Local investors are retreating from risk. Yet tax policy, silently killing growth, continues to act as if real capital gains are being realised, when in fact large elements of gains are frequently merely the result of inflation and currency debasement. This tax regime is in effect penalising patience and rewarding churn, exactly the opposite of what a growth-orientated policy should do.
At the heart of a market economy lies the simple idea that only real returns should be subject to real tax, and that the government should get out of the way of voluntary, wealth-creating activity. This includes ensuring that taxes do not confiscate returns that are illusory and never really made.
Inflation indexing of CGT is a straightforward reform. All that is required is to adjust the base cost of an asset using the consumer price index over its holding period. The SA Revenue Service already tracks purchase dates and base costs. The administrative mechanisms are in place. What is missing is the political will to unshackle capital from inflationary erosion.

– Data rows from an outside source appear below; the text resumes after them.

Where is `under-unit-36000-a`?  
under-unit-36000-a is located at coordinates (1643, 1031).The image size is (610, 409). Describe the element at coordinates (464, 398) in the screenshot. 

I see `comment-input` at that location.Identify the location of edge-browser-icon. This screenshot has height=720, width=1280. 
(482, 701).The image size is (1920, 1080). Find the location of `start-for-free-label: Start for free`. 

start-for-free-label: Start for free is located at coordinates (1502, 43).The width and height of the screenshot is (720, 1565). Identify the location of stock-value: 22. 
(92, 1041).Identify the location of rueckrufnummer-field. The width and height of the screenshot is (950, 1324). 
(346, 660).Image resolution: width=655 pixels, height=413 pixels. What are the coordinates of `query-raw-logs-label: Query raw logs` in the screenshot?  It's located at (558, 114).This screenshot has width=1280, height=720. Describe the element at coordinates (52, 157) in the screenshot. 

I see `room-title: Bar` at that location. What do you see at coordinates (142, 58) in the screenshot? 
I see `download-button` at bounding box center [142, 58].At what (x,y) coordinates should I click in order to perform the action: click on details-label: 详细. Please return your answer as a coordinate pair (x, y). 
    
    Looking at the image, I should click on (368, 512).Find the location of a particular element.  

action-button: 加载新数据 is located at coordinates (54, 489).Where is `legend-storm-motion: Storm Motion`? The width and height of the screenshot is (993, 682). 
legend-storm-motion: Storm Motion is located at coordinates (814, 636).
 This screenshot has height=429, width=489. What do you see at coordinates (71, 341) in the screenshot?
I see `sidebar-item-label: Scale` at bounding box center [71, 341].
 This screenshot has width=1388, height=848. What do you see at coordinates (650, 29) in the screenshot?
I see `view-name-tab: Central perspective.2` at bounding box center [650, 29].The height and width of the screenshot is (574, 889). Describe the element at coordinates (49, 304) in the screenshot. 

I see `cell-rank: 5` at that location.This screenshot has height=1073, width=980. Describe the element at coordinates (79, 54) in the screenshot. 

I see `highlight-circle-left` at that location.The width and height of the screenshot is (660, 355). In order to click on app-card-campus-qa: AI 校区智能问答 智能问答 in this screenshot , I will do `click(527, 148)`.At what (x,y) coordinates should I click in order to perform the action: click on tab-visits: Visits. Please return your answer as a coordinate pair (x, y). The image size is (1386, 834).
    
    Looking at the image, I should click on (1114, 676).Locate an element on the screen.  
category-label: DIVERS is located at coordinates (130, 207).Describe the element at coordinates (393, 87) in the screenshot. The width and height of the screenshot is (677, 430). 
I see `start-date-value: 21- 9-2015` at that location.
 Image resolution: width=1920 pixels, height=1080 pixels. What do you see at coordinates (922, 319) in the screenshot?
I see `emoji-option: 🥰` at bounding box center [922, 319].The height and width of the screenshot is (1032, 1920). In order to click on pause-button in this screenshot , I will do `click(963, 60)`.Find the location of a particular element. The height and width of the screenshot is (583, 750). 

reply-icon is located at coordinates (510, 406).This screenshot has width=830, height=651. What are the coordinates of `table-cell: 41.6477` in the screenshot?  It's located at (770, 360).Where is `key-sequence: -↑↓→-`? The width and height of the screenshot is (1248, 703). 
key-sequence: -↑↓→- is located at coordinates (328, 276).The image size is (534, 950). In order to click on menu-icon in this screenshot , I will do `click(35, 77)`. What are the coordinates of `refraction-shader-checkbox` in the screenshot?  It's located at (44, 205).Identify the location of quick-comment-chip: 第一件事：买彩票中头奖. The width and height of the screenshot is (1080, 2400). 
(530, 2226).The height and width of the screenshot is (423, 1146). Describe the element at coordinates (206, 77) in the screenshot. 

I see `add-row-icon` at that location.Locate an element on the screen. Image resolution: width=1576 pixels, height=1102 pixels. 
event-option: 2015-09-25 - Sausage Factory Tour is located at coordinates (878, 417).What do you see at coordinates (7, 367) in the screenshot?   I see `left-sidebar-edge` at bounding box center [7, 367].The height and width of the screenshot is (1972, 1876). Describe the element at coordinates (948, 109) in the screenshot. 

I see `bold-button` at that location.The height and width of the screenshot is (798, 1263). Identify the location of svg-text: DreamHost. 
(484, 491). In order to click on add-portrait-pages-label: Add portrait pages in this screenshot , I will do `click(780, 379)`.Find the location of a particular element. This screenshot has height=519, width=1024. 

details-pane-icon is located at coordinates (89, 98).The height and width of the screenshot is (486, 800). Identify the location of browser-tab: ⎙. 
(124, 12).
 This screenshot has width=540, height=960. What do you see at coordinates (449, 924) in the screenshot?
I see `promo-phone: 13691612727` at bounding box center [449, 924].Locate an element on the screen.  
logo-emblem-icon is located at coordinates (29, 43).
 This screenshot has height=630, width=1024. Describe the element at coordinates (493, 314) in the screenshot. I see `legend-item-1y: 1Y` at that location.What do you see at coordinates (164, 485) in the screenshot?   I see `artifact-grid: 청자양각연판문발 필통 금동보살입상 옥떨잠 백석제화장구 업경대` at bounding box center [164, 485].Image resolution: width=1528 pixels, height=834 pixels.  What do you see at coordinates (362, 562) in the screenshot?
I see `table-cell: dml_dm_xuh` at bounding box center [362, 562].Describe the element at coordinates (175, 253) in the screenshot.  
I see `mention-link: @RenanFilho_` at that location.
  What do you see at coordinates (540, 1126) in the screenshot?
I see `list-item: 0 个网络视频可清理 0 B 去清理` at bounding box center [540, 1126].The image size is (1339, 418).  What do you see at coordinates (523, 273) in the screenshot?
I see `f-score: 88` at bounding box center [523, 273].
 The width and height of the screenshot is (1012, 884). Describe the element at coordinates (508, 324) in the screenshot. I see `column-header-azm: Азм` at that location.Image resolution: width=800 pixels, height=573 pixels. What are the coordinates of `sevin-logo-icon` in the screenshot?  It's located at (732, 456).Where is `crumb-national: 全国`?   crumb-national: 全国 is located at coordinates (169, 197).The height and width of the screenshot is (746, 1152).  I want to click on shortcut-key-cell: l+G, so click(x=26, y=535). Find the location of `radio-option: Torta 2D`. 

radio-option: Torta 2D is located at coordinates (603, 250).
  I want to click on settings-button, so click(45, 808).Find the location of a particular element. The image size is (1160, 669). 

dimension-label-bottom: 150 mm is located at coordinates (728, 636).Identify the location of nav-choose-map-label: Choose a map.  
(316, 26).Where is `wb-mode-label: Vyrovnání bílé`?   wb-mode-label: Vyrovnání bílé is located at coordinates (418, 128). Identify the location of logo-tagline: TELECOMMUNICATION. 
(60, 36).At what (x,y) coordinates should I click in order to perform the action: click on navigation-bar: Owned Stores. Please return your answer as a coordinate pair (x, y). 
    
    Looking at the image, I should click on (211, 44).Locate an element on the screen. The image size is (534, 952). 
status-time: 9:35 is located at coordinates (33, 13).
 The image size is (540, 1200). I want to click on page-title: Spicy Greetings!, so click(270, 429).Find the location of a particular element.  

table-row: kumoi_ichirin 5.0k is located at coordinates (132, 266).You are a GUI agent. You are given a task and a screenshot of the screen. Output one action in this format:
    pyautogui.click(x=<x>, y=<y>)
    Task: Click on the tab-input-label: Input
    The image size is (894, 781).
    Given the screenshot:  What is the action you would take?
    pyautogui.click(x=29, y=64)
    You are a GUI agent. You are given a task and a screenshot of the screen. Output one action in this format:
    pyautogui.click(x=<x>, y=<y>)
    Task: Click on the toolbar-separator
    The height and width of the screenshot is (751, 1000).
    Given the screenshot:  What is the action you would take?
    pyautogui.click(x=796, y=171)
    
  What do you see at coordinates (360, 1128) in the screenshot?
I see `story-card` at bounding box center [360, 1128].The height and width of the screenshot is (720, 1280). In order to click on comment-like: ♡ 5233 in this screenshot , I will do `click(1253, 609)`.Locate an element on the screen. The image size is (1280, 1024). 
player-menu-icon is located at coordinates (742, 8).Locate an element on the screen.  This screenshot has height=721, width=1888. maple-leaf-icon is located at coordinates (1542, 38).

Countries that value investment have already acted:
- Israel adjusts asset values for inflation before calculating CGT.
- Chile, Belgium and Switzerland either tax capital gains lightly or exempt long-term gains altogether.
- The US, with a more modest inflation history, has repeatedly debated this reform as a pro-growth, pro-investment measure.
Why is SA, desperate for capital, growth and jobs, still taxing imaginary profits? The country needs to be seen as pro-growth and pro-freedom. Inflation-indexed CGT is not about creating tax loopholes. It’s about ending a built-in disincentive to saving, investing and building.
It is a return to the first principle that tax should be levied only on real economic value, not nominal distortions created by the state’s own failure to manage inflation and maintain currency stability.
A reformed CGT regime would lower the effective tax burden on real returns, unlock capital for productive use, encourage long-term investment, enhance tax fairness and restore investor confidence.
For those concerned about revenue loss, indexing CGT to inflation does not eliminate tax. It merely ensures that the state taxes only real gains. Moreover, the economic growth stimulated by greater investment would likely broaden the tax base, making the reform at least revenue neutral in the medium term.
SA must end the illusion and properly enable long-term investment. It cannot tax its way to prosperity. It must grow, and growth demands capital, investment and confidence, none of which are served by taxing phantom gains.
CGT reform through inflation indexation is not just good policy. It is essential to any credible pro-growth agenda. It sends the clearest possible signal that SA respects private capital, values long-term investment and intends to compete for it.
For every day that we delay, more capital is lost. More businesses stay unfunded. More jobs go uncreated. It is time to scrap the phantom tax and show the world a pro-growth, investor-friendly face.
• Dr Benfield, a retired Wits economics professor, is a senior associate and board member of the Free Market Foundation.